As coisas talvez tenham começado assim. A nudez feminina é uma nudez que se esconde. A nudez masculina é uma nudez que se mostra. O que é ocultado e o que é revelado diz aqui respeito à genitália. Tudo o resto fica igualmente exposto, nelas e neles. O fetiche que os homens dirigem ao sexo oposto tem como destino último essa parte do corpo que eles não vêem. Vêem quanto muito a ponta do iceberg. Fantasiam com o resto. Ficam como que enfeitiçados por um pequeno órgão que é mais interno que exterior. Mais mito que facto. E o fetiche decorre sempre de uma vontade de possuir, e num sentido que vai mais além da conotação sexual. Todas as relações amorosas são jogos de poder.
Life Lessons, curta-metragem de Martin Scorsese, que é uma das três New York Stories (Histórias de Nova Iorque, 1989), tem no centro Lionel Dobie (Nick Nolte), o todo-poderoso pintor do expressionismo abstracto, reverenciado pela clique das artes nova-iorquina, que se encontra cativo do desejo pelo corpo da sua jovem assistente Paulette (Rosanna Arquette), uma pulsão que cresce à medida que a data da muito aguardada próxima exposição se aproxima. Aumentando quando Paulette lhe confessa ter passado uns dias com outro homem, não querendo mais ter sexo com Lionel dali para a frente.
Dos muitos atributos físicos de Paulette de que a câmara de Martin Scorsese nos dá conta, quer na frontalidade da luz natural, quer nas rêveries em tons de azul sobre o pálido branco da pele, que coroam esta colaboração única entre o realizador americano e o lendário director de fotografia espanhol, Néstor Almendros (Truffaut, Rohmer, Benton, Malick), o que mais fascínio me causou foi a íris que abre sobre o pé de Paulette onde reparamos numa pulseira que a rapariga usa no tornozelo.
A configuração do apartamento gigantesco de Lionel (tudo nele é de um tamanho desmesurado) reserva para o quarto de Paulette um simbolismo de torre de castelo. Não é só Lionel que está cativo; Paulette encontra-se cativa daquela situação de que quer e não se quer libertar. Lionel deseja ter de volta para si o corpo jovem e belo de Paulette, o interface que leva à interacção entre líbido e pujança criativa, tanto na harmonia como na conflitualidade. Paulette quer o reconhecimento de Lionel sobre as suas reais capacidades enquanto pintora.

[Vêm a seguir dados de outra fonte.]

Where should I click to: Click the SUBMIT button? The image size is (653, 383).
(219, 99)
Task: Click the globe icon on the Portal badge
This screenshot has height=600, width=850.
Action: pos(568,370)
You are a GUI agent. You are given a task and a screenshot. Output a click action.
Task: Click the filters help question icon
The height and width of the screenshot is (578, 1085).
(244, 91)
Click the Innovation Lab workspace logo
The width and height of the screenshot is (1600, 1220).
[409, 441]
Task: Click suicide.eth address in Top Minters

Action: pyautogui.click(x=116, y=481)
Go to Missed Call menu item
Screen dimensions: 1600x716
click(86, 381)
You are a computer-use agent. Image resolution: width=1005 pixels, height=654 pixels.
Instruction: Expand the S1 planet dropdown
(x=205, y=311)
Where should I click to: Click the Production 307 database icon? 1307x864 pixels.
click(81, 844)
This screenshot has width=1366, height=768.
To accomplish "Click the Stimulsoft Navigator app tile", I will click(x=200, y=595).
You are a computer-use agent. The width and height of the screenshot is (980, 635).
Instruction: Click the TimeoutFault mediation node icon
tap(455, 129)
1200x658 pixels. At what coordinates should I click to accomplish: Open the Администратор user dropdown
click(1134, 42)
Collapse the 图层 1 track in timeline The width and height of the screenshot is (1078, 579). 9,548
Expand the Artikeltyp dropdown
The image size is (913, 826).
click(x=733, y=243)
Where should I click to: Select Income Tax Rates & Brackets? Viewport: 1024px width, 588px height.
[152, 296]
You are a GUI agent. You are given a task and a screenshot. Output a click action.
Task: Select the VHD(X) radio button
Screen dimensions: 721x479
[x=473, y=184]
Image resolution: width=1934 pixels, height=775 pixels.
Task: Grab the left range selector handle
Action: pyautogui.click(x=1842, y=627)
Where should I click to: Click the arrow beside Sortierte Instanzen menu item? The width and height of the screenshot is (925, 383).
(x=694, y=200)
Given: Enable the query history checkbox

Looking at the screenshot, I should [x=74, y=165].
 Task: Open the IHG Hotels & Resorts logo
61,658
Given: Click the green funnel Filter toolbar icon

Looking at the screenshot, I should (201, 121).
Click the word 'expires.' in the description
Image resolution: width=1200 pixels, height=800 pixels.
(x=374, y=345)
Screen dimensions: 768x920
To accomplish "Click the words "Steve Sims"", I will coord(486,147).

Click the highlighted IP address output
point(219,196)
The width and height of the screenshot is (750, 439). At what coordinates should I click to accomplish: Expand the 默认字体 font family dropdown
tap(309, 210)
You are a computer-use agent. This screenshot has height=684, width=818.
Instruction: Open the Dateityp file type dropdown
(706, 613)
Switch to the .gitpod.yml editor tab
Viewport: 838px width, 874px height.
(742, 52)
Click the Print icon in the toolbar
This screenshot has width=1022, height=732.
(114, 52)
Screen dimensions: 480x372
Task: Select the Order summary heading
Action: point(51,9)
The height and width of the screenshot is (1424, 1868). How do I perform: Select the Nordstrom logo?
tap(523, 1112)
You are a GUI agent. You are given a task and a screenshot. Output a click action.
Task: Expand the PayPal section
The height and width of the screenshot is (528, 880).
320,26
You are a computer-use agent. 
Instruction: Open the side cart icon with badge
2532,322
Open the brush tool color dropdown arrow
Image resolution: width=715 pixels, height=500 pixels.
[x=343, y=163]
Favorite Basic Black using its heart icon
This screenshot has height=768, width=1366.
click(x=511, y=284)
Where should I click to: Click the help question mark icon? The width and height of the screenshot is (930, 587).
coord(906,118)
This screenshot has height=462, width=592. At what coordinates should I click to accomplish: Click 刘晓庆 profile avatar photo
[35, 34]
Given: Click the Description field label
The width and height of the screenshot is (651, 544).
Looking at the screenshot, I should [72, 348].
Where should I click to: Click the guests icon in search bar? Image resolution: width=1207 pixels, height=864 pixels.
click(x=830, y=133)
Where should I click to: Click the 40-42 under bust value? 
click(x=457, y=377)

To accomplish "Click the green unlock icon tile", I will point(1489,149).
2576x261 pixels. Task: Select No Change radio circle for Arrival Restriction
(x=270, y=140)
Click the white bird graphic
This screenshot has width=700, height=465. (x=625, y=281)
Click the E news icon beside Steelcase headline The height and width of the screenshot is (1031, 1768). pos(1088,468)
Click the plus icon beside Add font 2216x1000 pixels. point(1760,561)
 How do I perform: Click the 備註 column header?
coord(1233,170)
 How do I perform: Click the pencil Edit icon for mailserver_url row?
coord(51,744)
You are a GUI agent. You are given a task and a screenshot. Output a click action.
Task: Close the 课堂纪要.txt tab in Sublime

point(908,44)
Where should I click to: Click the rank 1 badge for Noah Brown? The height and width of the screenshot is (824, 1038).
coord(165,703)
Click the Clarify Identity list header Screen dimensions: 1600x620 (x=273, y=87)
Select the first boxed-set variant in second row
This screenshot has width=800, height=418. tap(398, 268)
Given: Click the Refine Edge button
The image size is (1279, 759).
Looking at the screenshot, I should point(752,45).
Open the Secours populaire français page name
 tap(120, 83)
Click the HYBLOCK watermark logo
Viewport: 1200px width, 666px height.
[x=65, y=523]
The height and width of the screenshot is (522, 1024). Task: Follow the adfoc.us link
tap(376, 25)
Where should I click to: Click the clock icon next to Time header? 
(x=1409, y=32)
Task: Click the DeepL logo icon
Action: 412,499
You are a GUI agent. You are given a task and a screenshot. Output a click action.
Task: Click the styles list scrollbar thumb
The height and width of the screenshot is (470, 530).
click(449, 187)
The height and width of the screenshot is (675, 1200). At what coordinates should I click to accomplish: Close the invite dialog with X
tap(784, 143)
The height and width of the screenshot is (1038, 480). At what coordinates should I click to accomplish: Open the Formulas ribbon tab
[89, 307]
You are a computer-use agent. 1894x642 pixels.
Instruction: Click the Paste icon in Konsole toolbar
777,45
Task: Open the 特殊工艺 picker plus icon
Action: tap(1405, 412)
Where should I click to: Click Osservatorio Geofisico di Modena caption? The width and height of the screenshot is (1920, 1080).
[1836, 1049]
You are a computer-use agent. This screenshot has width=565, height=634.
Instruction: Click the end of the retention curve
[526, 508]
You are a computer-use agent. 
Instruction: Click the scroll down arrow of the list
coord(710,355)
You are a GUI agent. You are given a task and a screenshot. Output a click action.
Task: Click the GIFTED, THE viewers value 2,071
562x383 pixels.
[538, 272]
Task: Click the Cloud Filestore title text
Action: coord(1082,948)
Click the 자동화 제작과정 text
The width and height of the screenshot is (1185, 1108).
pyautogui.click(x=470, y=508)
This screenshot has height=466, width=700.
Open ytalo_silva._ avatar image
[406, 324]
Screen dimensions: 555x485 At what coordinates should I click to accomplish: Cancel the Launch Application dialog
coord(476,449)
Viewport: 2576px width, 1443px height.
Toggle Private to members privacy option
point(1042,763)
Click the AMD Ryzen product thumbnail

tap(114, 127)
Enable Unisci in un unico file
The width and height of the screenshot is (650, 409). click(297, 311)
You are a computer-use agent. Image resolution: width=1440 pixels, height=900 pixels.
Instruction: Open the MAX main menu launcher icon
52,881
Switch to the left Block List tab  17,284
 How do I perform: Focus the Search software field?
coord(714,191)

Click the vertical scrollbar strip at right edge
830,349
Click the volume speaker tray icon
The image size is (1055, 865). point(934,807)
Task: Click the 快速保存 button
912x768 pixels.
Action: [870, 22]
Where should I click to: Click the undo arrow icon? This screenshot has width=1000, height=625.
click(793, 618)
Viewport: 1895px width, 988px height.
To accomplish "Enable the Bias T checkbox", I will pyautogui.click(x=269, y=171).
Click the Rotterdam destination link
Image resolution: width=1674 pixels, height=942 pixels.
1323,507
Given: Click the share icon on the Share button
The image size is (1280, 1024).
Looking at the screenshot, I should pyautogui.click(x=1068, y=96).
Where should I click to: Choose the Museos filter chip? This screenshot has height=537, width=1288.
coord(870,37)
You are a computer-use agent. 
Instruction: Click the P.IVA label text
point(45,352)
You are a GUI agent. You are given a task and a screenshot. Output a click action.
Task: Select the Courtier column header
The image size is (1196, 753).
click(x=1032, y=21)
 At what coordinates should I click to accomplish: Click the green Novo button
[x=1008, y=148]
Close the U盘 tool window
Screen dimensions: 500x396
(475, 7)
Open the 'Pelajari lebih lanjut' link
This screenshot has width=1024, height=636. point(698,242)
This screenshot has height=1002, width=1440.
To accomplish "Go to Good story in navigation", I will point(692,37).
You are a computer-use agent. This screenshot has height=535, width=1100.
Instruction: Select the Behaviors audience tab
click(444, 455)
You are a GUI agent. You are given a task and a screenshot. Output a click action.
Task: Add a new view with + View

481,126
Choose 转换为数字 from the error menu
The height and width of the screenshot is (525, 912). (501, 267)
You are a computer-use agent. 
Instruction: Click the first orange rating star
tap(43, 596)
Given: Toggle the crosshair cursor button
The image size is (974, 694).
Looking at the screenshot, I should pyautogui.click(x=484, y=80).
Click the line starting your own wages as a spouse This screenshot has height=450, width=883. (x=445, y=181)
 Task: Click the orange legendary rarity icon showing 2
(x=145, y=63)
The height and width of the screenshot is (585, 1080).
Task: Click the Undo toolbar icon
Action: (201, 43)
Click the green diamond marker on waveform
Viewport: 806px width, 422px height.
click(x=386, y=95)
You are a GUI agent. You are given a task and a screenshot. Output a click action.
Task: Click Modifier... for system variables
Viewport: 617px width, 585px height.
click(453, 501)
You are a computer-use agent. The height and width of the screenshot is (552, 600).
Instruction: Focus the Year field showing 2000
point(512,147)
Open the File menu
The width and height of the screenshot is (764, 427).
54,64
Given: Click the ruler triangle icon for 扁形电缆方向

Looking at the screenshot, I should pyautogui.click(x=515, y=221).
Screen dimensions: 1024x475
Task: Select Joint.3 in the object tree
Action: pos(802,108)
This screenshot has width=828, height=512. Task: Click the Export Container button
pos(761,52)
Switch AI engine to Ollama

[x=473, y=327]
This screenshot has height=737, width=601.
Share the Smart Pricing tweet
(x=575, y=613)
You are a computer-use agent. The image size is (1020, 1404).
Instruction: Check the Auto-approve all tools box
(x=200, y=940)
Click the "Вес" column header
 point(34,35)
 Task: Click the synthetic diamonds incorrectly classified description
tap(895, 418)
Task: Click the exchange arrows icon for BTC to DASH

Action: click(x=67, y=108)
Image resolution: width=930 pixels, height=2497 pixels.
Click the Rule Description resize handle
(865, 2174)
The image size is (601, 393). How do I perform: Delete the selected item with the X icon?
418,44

A dinâmica deste casal à beira do fim mais do que de um recomeço, está magnificamente bem expressa naquela iris que se faz a imagem completa do pé de Paulette, com pulseira no tornozelo. Da única vez que a vemos (haverá minutos depois um novo grande plano com os mesmos motivos), Lionel dirá à assistente e ex-amante que sentira um súbito desejo de lhe beijar o pé. O beijar do pé deixa implícito a vontade de lhe beijar o sexo. É uma manifestação de desejo em sentido literal e também uma metáfora para o sexo oral. Tomar por inteiro aquela mulher que lhe foge pelos dedos (e da metáfora se faz sinédoque), e que ele transfere através das cores e das formas que atira em sucessivos e vigorosos jactos e pinceladas para a grande tela que está a produzir. Ali mesmo, descido da torre para a ampla sala de trabalho, como se isso pudesse resgatar ou exorcizar a relação dos indícios de ruptura que víramos antes.
É uma iris que concentra um detalhe da imagem, um pé nu preso numa pulseira, um corpo seminu deitado e encerrado numa habitação, acossado pelo olhar lascivo de um homem que tudo vive intensamente. E assim, ambos cativos por razões diferentes, até que ela se liberte de vez da necessidade da validação artística de Lionel, e que este perceba (para provavelmente voltar a esquecer no litígio passional seguinte) as palavras sábias do seu galerista no começo do filme, quando lhe diz que Lionel se comporta sempre da mesma forma antes de uma nova exposição.
Das lições de vida que servem apenas para uso dos outros, e nunca para nós.